Начались шутки. В этот день даже в опьянении была какая-то торжественность. Время будто остановилось, и Капатас снова затянул сардану с хутора Рег, песню Анжелиты:

Как ты уныла, песня любви

Без завтра, без нового дня!

Еще хотя бы на миг оживи

Последний, слабый проблеск огня,

Гревшего встарь меня.

Вскоре он прервал эту заунывную песню и без перехода запел «Милые сердцу горы», которые одновременно представляли собой и «Magnificat», и песнопение аллоброгов этого края.

 

Они подняли такой шум, что не услышали, как отворилась дверь. Вошел запыхавшийся угольщик. Днем немцы расположились у подножия горы Дониа, на берегу реки Манте. Таким образом, они отрезали дорогу в Портей, дорогу в Испанию. Угольщик и его товарищи выследили их. Немцев было человек двадцать. Они принялись рубить пихты, а это означало, что располагаются они тут надолго. Когда настала ночь, они, видно, заметили, что наверху какое-то празднество, потому что на левом берегу поднимается патруль.

Угольщика из Маратона накормили и напоили, а мужчины пошли прятать компрометирующие знамена. Марианна тоже исчезла, и все разошлись по домам.

 

Мэр приберег для своих гостей просторный чердак над овчарней — не самое худшее жилище из тех, какими он располагал. Сантьяго уже храпел. Все свечи были потушены, и Эме, Христиансен и Капатас прислушивались. Пюиг на этот раз оказался прав. Враг отнюдь не был простаком и не пытался вести неуместную пропаганду. Он действовал настолько быстро, насколько позволяла выработанная им методика силы. С этой оговоркой, которая применима ко всей немецкой военной истории, немец, незаметно подбираясь как можно ближе, наносил удар и приводил в замешательство средиземноморца или горца, доверчивых по природе.

Перегородив дорогу между Манте и Портеем, они не довольствовались тем, что сильно затруднили переход через границу, — они и нападали. Закрытие границы было лишь первым этапом операции, в которой прочесывание гор должно было стать вторым или третьим. Пюиг выдвинул аргумент: террор, отбрасывавший немцев в леса, отвечал намерению «Тайной Армии» — не давая покоя оккупантам, их вынуждали действовать.
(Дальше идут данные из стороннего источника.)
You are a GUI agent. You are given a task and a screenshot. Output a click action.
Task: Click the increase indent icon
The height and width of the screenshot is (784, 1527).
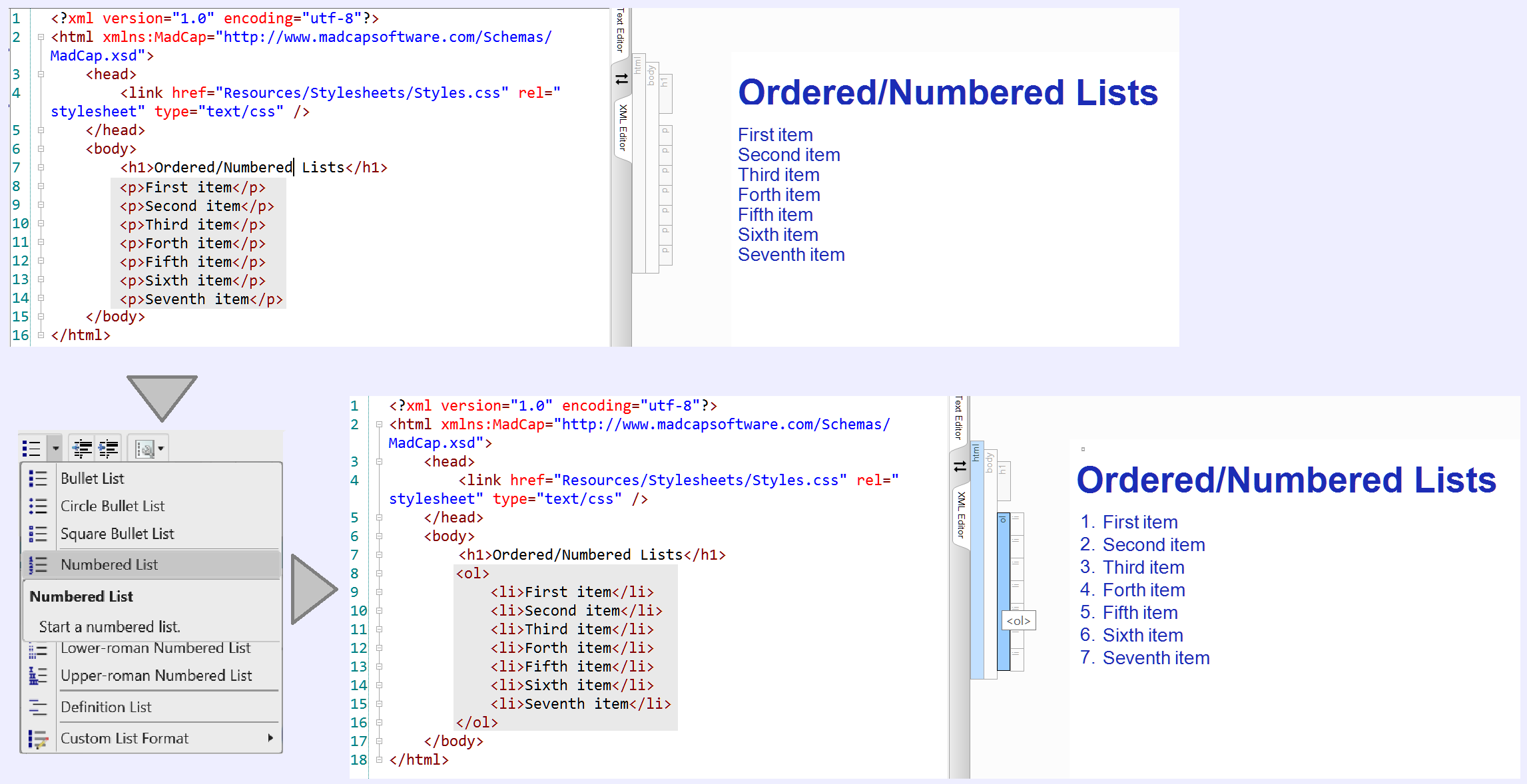[109, 449]
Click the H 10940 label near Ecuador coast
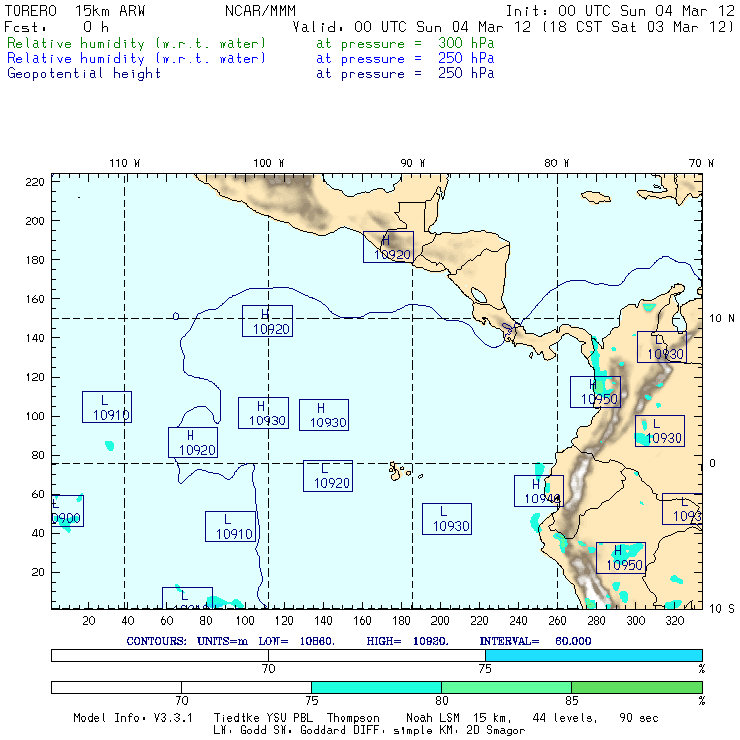 [x=540, y=491]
Немцы перекрыли границу. И снова Пюиг: какой ценой? Ведь прочесывание горы — это две дивизии! Как же им быть? Единственный выход: бошам пойти на выучку к трабукайрам.

Через щели в грубо сколоченном полу поднимался запах стойла. Над ними сквозь разъехавшуюся черепицу сверкали звезды.

— А домик-то с поддувалом.

Эме явственно различал смех ручейка, струившегося по камням, и вдруг он услышал стук сапог. Снизу поднимались солдаты, они поравнялись с мэрией, они топали, обходя ее, шагая по той же дороге, по которой возвращалось факельное шествие. Слышны были ругательства, бряцание оружия, стучавшего по булыжнику авеню Выпяти-Зад. Шаги раздавались над ними, рядом с часовней, потом начали спускаться, стали глуше и наконец стихли.

На следующий день Кампадье выяснил, что пришельцы были одеты не в обычную солдатскую форму… Несколько дней спустя тайна раскрылась: хижина (с тех пор прозванная Немецкой) была занята альпийскими стрелками.

Вскоре уже ничего не было слышно, кроме храпа.